Don't Miss the Big Picture of Democratic Upheaval Beyond America's Borders

I’m sure my political attention and yours will inevitably continue to revolve around the constitutional crisis we’re headed into or are up to our eyeballs in already, depending on your point of view — but it’s worth your time reading this piece by Philadelphia Inquirer columnist Will Bunch about the widespread rebellion and unrest underway today in so many countries around the globe.  In Bunch’s estimation, this is the largest year of upheaval since 1989, when the Berlin Wall fell and the Chinese government slaughtered protesters in Tiananmen Square. From Iraq to Bolivia to Hong Kong, he writes, millions of people are protesting against government corruption and ineptitude, mostly but not exclusively representing left or left-of-center movements.  He makes some intriguing points about the origins of the corruption that’s drawn their ire, as well as the U.S. role in creating and sustaining the current situation in countries like Iraq and Haiti.

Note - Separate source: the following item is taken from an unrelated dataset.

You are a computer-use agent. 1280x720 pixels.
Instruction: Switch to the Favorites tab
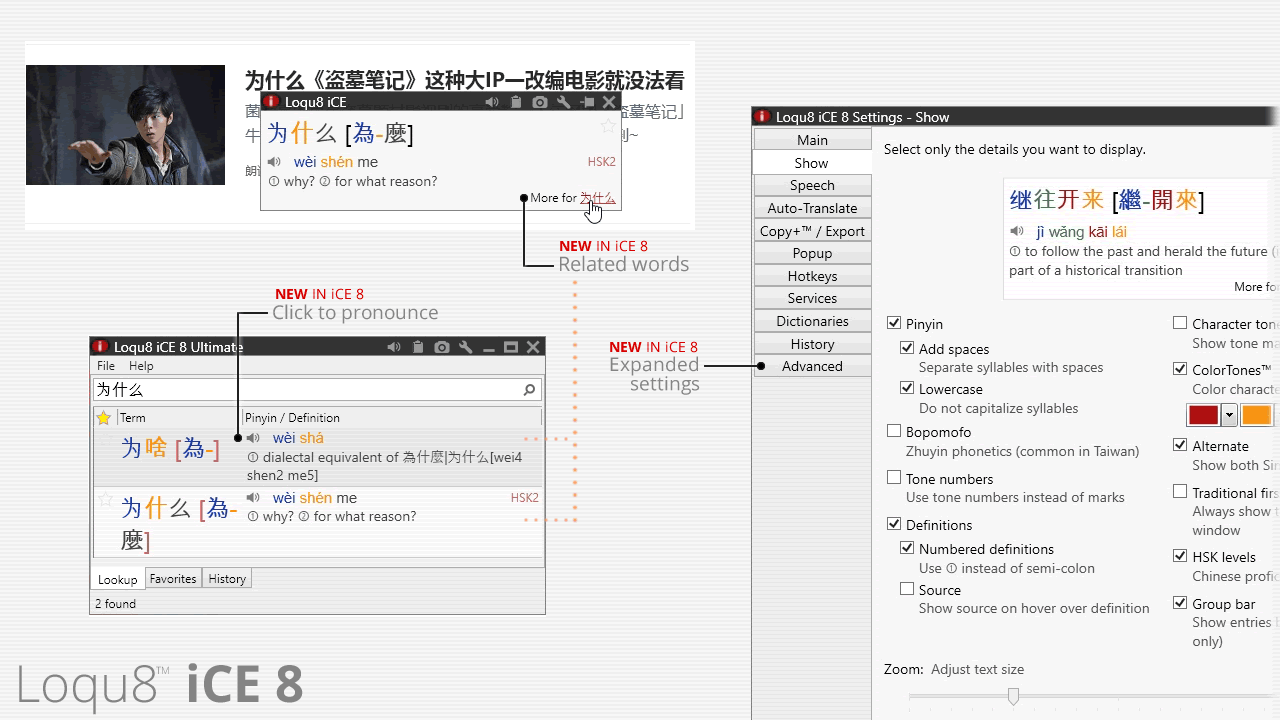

Bunch doesn’t mention it explicitly, but the fact that the U.S. is facing its own crisis of corruption (and democracy) suggests that we’ve got more in common with these far-flung movements than might be readily apparent (particularly if we’re not even aware of them to begin with).  Not for the first time, I’m thinking that we badly need more international contacts among groups and movements involved in these struggles; it’s impossible not to be inspired by the hundreds of thousands of Bolivians marching to save their forests, and it seems that for Bolivians to know millions of Americans are on their side couldn’t hurt, either.  At the same time, as Bunch points out, several of the Democratic presidential candidates have highlighted the importance of fighting corruption on various fronts, reminding us of the positive sea change that U.S. power, properly directed, could bring about in worldwide prospects for democratic governance and economic justice.  It’s not like we needed more incentive than we already have to bring the Trump administration to justice and focus the nation on building a just and sustainable future for all Americans — but it should help to remember that we’re not alone in our struggles, and that how we resolve our current crisis will have repercussions far beyond our borders.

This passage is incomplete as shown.